## Collected data entries

== Segment start ==

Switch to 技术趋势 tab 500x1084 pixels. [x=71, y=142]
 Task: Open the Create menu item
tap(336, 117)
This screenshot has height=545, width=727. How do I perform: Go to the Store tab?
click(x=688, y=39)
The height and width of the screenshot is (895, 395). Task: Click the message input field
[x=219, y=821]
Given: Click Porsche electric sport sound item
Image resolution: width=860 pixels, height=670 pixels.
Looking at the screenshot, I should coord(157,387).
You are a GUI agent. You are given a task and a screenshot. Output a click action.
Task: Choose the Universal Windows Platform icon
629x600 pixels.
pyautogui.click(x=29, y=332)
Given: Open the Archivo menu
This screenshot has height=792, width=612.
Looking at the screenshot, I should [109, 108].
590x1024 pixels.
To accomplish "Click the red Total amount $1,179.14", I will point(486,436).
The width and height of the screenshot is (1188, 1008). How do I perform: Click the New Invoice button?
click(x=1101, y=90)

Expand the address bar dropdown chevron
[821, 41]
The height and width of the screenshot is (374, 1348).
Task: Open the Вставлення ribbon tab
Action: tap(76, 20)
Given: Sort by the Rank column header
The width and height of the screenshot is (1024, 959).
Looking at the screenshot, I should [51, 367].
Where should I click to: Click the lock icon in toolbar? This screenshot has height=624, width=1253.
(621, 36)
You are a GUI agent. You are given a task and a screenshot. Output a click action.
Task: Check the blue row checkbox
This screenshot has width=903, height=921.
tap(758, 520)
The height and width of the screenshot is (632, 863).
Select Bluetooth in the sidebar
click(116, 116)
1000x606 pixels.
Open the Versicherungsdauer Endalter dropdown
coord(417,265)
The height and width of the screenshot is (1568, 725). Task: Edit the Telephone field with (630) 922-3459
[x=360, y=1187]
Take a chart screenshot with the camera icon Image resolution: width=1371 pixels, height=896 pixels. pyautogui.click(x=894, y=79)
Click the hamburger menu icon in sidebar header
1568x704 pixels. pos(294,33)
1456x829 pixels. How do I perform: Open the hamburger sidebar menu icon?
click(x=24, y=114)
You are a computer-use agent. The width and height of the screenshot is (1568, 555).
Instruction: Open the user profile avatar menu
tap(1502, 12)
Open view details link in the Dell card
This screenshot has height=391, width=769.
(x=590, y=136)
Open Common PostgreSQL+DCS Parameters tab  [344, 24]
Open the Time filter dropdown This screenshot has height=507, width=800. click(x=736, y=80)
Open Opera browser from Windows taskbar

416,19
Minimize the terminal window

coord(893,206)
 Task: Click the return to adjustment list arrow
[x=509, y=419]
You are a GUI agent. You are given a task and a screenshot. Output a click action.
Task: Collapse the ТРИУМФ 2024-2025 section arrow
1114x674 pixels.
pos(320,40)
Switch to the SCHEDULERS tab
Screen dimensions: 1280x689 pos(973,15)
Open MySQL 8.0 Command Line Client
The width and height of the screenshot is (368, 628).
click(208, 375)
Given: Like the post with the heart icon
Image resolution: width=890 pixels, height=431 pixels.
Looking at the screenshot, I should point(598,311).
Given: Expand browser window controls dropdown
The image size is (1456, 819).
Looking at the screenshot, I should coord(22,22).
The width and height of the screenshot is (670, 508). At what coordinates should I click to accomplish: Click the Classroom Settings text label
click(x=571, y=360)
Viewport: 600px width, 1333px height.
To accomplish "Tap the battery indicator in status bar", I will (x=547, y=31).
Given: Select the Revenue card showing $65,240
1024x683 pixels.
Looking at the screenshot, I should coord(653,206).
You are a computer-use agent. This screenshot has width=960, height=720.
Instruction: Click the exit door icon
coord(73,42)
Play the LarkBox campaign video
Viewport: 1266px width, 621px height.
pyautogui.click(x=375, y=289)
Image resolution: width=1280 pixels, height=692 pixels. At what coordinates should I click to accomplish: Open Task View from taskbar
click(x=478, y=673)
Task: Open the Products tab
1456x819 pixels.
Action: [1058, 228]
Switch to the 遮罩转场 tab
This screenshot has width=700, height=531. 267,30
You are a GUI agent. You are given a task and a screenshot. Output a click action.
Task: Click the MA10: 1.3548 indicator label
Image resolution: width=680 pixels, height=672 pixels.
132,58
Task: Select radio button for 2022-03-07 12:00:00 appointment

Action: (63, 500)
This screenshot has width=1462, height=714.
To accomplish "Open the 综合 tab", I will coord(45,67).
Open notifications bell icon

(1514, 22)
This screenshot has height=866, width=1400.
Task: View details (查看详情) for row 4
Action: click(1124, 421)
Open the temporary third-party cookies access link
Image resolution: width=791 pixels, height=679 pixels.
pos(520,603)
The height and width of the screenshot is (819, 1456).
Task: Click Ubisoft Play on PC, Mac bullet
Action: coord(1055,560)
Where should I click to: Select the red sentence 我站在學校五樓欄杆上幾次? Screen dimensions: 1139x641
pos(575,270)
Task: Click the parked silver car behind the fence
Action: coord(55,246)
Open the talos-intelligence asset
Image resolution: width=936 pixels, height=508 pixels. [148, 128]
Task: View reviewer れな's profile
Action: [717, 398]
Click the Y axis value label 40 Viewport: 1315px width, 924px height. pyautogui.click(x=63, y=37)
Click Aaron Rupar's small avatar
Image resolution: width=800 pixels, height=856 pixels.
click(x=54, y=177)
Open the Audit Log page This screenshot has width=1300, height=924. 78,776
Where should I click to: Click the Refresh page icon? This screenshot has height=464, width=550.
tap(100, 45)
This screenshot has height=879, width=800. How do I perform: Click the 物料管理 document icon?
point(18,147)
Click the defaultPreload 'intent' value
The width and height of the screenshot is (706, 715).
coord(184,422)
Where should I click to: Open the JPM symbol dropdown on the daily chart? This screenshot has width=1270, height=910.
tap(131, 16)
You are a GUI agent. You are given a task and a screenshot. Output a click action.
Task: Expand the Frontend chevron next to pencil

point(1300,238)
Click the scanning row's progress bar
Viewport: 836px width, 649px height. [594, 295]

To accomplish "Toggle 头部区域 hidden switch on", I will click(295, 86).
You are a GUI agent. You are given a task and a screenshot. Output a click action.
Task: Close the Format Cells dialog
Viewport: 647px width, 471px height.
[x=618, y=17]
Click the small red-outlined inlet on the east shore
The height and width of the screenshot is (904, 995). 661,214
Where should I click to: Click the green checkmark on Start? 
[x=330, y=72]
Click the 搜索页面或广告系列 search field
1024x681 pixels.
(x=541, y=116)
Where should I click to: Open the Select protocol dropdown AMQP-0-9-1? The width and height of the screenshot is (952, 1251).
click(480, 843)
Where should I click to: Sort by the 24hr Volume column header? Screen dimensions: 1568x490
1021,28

== Segment end ==

## Work item
However many lines the data holds, return each one exactly.

## Your solution
Switch to 技术趋势 tab 500x1084 pixels. [x=71, y=142]
 Task: Open the Create menu item
tap(336, 117)
This screenshot has height=545, width=727. How do I perform: Go to the Store tab?
click(x=688, y=39)
The height and width of the screenshot is (895, 395). Task: Click the message input field
[x=219, y=821]
Given: Click Porsche electric sport sound item
Image resolution: width=860 pixels, height=670 pixels.
Looking at the screenshot, I should coord(157,387).
You are a GUI agent. You are given a task and a screenshot. Output a click action.
Task: Choose the Universal Windows Platform icon
629x600 pixels.
pyautogui.click(x=29, y=332)
Given: Open the Archivo menu
This screenshot has height=792, width=612.
Looking at the screenshot, I should [109, 108].
590x1024 pixels.
To accomplish "Click the red Total amount $1,179.14", I will point(486,436).
The width and height of the screenshot is (1188, 1008). How do I perform: Click the New Invoice button?
click(x=1101, y=90)

Expand the address bar dropdown chevron
[821, 41]
The height and width of the screenshot is (374, 1348).
Task: Open the Вставлення ribbon tab
Action: tap(76, 20)
Given: Sort by the Rank column header
The width and height of the screenshot is (1024, 959).
Looking at the screenshot, I should [51, 367].
Where should I click to: Click the lock icon in toolbar? This screenshot has height=624, width=1253.
(621, 36)
You are a GUI agent. You are given a task and a screenshot. Output a click action.
Task: Check the blue row checkbox
This screenshot has width=903, height=921.
tap(758, 520)
The height and width of the screenshot is (632, 863).
Select Bluetooth in the sidebar
click(116, 116)
1000x606 pixels.
Open the Versicherungsdauer Endalter dropdown
coord(417,265)
The height and width of the screenshot is (1568, 725). Task: Edit the Telephone field with (630) 922-3459
[x=360, y=1187]
Take a chart screenshot with the camera icon Image resolution: width=1371 pixels, height=896 pixels. pyautogui.click(x=894, y=79)
Click the hamburger menu icon in sidebar header
1568x704 pixels. pos(294,33)
1456x829 pixels. How do I perform: Open the hamburger sidebar menu icon?
click(x=24, y=114)
You are a computer-use agent. The width and height of the screenshot is (1568, 555).
Instruction: Open the user profile avatar menu
tap(1502, 12)
Open view details link in the Dell card
This screenshot has height=391, width=769.
(x=590, y=136)
Open Common PostgreSQL+DCS Parameters tab  [344, 24]
Open the Time filter dropdown This screenshot has height=507, width=800. click(x=736, y=80)
Open Opera browser from Windows taskbar

416,19
Minimize the terminal window

coord(893,206)
 Task: Click the return to adjustment list arrow
[x=509, y=419]
You are a GUI agent. You are given a task and a screenshot. Output a click action.
Task: Collapse the ТРИУМФ 2024-2025 section arrow
1114x674 pixels.
pos(320,40)
Switch to the SCHEDULERS tab
Screen dimensions: 1280x689 pos(973,15)
Open MySQL 8.0 Command Line Client
The width and height of the screenshot is (368, 628).
click(208, 375)
Given: Like the post with the heart icon
Image resolution: width=890 pixels, height=431 pixels.
Looking at the screenshot, I should point(598,311).
Given: Expand browser window controls dropdown
The image size is (1456, 819).
Looking at the screenshot, I should coord(22,22).
The width and height of the screenshot is (670, 508). At what coordinates should I click to accomplish: Click the Classroom Settings text label
click(x=571, y=360)
Viewport: 600px width, 1333px height.
To accomplish "Tap the battery indicator in status bar", I will (x=547, y=31).
Given: Select the Revenue card showing $65,240
1024x683 pixels.
Looking at the screenshot, I should coord(653,206).
You are a computer-use agent. This screenshot has width=960, height=720.
Instruction: Click the exit door icon
coord(73,42)
Play the LarkBox campaign video
Viewport: 1266px width, 621px height.
pyautogui.click(x=375, y=289)
Image resolution: width=1280 pixels, height=692 pixels. At what coordinates should I click to accomplish: Open Task View from taskbar
click(x=478, y=673)
Task: Open the Products tab
1456x819 pixels.
Action: [1058, 228]
Switch to the 遮罩转场 tab
This screenshot has width=700, height=531. 267,30
You are a GUI agent. You are given a task and a screenshot. Output a click action.
Task: Click the MA10: 1.3548 indicator label
Image resolution: width=680 pixels, height=672 pixels.
132,58
Task: Select radio button for 2022-03-07 12:00:00 appointment

Action: (63, 500)
This screenshot has width=1462, height=714.
To accomplish "Open the 综合 tab", I will coord(45,67).
Open notifications bell icon

(1514, 22)
This screenshot has height=866, width=1400.
Task: View details (查看详情) for row 4
Action: click(1124, 421)
Open the temporary third-party cookies access link
Image resolution: width=791 pixels, height=679 pixels.
pos(520,603)
The height and width of the screenshot is (819, 1456).
Task: Click Ubisoft Play on PC, Mac bullet
Action: coord(1055,560)
Where should I click to: Select the red sentence 我站在學校五樓欄杆上幾次? Screen dimensions: 1139x641
pos(575,270)
Task: Click the parked silver car behind the fence
Action: coord(55,246)
Open the talos-intelligence asset
Image resolution: width=936 pixels, height=508 pixels. [148, 128]
Task: View reviewer れな's profile
Action: [717, 398]
Click the Y axis value label 40 Viewport: 1315px width, 924px height. pyautogui.click(x=63, y=37)
Click Aaron Rupar's small avatar
Image resolution: width=800 pixels, height=856 pixels.
click(x=54, y=177)
Open the Audit Log page This screenshot has width=1300, height=924. 78,776
Where should I click to: Click the Refresh page icon? This screenshot has height=464, width=550.
tap(100, 45)
This screenshot has height=879, width=800. How do I perform: Click the 物料管理 document icon?
point(18,147)
Click the defaultPreload 'intent' value
The width and height of the screenshot is (706, 715).
coord(184,422)
Where should I click to: Open the JPM symbol dropdown on the daily chart? This screenshot has width=1270, height=910.
tap(131, 16)
You are a GUI agent. You are given a task and a screenshot. Output a click action.
Task: Expand the Frontend chevron next to pencil

point(1300,238)
Click the scanning row's progress bar
Viewport: 836px width, 649px height. [594, 295]

To accomplish "Toggle 头部区域 hidden switch on", I will click(295, 86).
You are a GUI agent. You are given a task and a screenshot. Output a click action.
Task: Close the Format Cells dialog
Viewport: 647px width, 471px height.
[x=618, y=17]
Click the small red-outlined inlet on the east shore
The height and width of the screenshot is (904, 995). 661,214
Where should I click to: Click the green checkmark on Start? 
[x=330, y=72]
Click the 搜索页面或广告系列 search field
1024x681 pixels.
(x=541, y=116)
Where should I click to: Open the Select protocol dropdown AMQP-0-9-1? The width and height of the screenshot is (952, 1251).
click(480, 843)
Where should I click to: Sort by the 24hr Volume column header? Screen dimensions: 1568x490
1021,28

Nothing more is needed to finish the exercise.